Вряд ли климат Западной Африки можно назвать здоровым и полезным. Здесь, особенно в прошлом, свирепствовали различные болезни, благодаря чему берега Гвинейского залива получили название «могила белого человека». Медицина не умела тогда бороться с сонной болезнью и малярией. В наши дни положение значительно улучшилось. К климату можно привыкнуть, особенно если соблюдать определенный режим. Мы, например, так приспособились к жаре, что, когда температура падала ниже двадцати градусов, нам становилось холодно. А особенно быстро мы привыкли к морю и песчаным пляжам, согретым солнцем.
«Море никогда не высохнет»
Так гласит ганская пословица. Когда впервые оказываешься на берегу, то убеждаешься в справедливости этих слов. Тому, кто ни разу не видел моря, трудно себе его представить. Так же как тот, кто прожил всю свою жизнь на равнине, не знает, как выглядят горы. Но горы всегда одни и те же, в то время как море меняется ежечасно, изо дня в день. Оно — словно живое существо. Разве можно сравнить спокойную светло-голубую морскую гладь в безветренный день с разбушевавшимися волнами, которые ветер гонит, бросая на скалистые утесы?

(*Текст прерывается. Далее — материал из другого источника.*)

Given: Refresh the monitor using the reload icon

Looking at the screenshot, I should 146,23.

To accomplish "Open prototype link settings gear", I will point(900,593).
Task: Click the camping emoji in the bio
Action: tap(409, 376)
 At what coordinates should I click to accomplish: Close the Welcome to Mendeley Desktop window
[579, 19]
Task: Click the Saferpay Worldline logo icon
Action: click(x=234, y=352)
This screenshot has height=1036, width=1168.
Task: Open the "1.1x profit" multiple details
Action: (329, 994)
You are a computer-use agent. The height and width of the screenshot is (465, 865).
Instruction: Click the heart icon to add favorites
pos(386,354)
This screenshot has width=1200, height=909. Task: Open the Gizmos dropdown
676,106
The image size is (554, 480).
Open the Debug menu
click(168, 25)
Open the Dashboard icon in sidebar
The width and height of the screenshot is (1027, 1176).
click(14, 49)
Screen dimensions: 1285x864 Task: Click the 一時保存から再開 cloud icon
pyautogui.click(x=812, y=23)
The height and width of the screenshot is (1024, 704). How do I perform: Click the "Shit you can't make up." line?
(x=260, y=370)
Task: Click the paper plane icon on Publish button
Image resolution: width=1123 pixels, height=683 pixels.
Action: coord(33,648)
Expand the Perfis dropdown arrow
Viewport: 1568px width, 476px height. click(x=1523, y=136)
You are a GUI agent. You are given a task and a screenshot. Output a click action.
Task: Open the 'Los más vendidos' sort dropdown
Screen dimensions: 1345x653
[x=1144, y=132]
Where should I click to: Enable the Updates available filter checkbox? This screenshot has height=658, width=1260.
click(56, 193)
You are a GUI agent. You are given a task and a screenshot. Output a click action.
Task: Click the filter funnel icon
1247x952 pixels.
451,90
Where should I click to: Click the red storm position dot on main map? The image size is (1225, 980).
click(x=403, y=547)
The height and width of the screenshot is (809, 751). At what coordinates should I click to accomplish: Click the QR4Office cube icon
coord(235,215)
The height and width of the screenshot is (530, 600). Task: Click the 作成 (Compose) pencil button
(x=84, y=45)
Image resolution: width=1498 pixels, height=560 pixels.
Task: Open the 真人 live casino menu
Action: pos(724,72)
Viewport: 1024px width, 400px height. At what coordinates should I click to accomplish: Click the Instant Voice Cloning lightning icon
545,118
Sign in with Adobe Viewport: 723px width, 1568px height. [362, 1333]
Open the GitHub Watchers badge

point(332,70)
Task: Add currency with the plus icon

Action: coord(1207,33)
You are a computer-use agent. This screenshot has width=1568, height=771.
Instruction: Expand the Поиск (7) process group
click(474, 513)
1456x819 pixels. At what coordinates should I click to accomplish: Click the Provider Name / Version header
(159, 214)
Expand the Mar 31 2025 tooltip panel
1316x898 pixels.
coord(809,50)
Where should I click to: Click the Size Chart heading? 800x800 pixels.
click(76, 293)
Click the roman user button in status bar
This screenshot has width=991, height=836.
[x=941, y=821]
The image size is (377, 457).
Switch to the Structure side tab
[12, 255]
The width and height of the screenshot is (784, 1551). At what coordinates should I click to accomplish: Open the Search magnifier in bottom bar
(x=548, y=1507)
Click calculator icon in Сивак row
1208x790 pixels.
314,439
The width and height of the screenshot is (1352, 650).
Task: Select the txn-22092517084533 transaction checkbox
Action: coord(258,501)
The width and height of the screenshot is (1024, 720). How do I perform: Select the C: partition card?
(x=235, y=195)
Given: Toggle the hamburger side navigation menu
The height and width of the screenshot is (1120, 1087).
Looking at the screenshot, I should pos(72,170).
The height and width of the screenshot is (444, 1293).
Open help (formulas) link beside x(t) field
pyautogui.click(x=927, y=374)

Стоишь на берегу и кажется, что идет вечная борьба между морем и сушей. Водная стихия словно хочет вобрать в себя кусок земли, который когда-то был в ее власти. Море посылает в бой свои войска — волну за волной. Каждая из них поднимается, готовясь к решительному штурму. Но далеко ей не уйти. Переоценив свои силы, волна падает и, уже беспомощная, обессиленная, возвращается обратно. По пути назад она сталкивается с идущей навстречу ей следующей волной и гасит ее. Борьба эта длится тысячелетиями. Веками в ней принимает участие человек. Выступая на стороне суши, защищая свой дом, он старается отобрать у моря хотя бы часть его богатства.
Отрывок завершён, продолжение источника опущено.